Last week we explored what is hot in the real estate world as far as desirable home features. Now, for WNHW. That's not a radio station, that's "What's not hot, Willie!" or things you might want to change if you can before you try to sell your home. Obviously, some things can't be fixed, like the fact that you live next to a junkyard, but some things can. So do your best.
The biggest challenge is always dated interiors. The minute someone walks into a home that is cosmetically outdated, even if it is in good shape, they usually have an urge to run out the door. If you've got wallpaper with flowers, sailboats, windmills, or cowboys and Indians, get out the steamer and see if you can remove it. But, there are other things that date a house as well, like:
1. Popcorn Ceilings. Nothing says the 70s and 80s more than popcorn ceilings. The only place you want popcorn is in the bowl on your lap while you are watching tips on TV about how to get it off your ceiling. It ain't rocket science but I guarantee you, your neck, back, and arms will be sore by the time you finish.

2. While many people still like wall to wall carpet in bedrooms, it doesn't go well in bathrooms and kitchens. Oh, you don't think there are houses like that? There are! And the color choices of the 80s and early 90s are passé as well. Go with neutral colors. And cheap laminate flooring looks like, well, it looks like cheap flooring. Use the good stuff and the buyers won't wonder what else you skimped on around the old fort.

3. Hollow core doors. I had a 1970 Ford Maverick and when I slammed the door it sounded like tin on tin because that's what it was. Slam the door on a new Caddy or BMW and you get that rewarding solid clunk. I like the doors in a house to clunk, too. Hollow core doors leave you feeling a little hollow. You know what I mean?

RECORDED INFORMATION —

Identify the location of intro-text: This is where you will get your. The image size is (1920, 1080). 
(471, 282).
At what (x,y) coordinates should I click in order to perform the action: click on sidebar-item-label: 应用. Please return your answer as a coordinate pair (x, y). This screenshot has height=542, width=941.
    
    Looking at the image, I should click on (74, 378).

ACTIVITY 1 — From the text on outdated home features, copy the part that opens with the words containing "3. Hollow core" and closes with "what I mean?".
ACTIVITY 2 — Translate this sentence from the text on outdated home features into Spanish: "The biggest challenge is always dated interiors."
ACTIVITY 3 — According to the text on outdated home features, what car did the writer once own?

TASK RESPONSE 1 —
3. Hollow core doors. I had a 1970 Ford Maverick and when I slammed the door it sounded like tin on tin because that's what it was. Slam the door on a new Caddy or BMW and you get that rewarding solid clunk. I like the doors in a house to clunk, too. Hollow core doors leave you feeling a little hollow. You know what I mean?

TASK RESPONSE 2 — El mayor desafío siempre son los interiores anticuados.

TASK RESPONSE 3 — A 1970 Ford Maverick.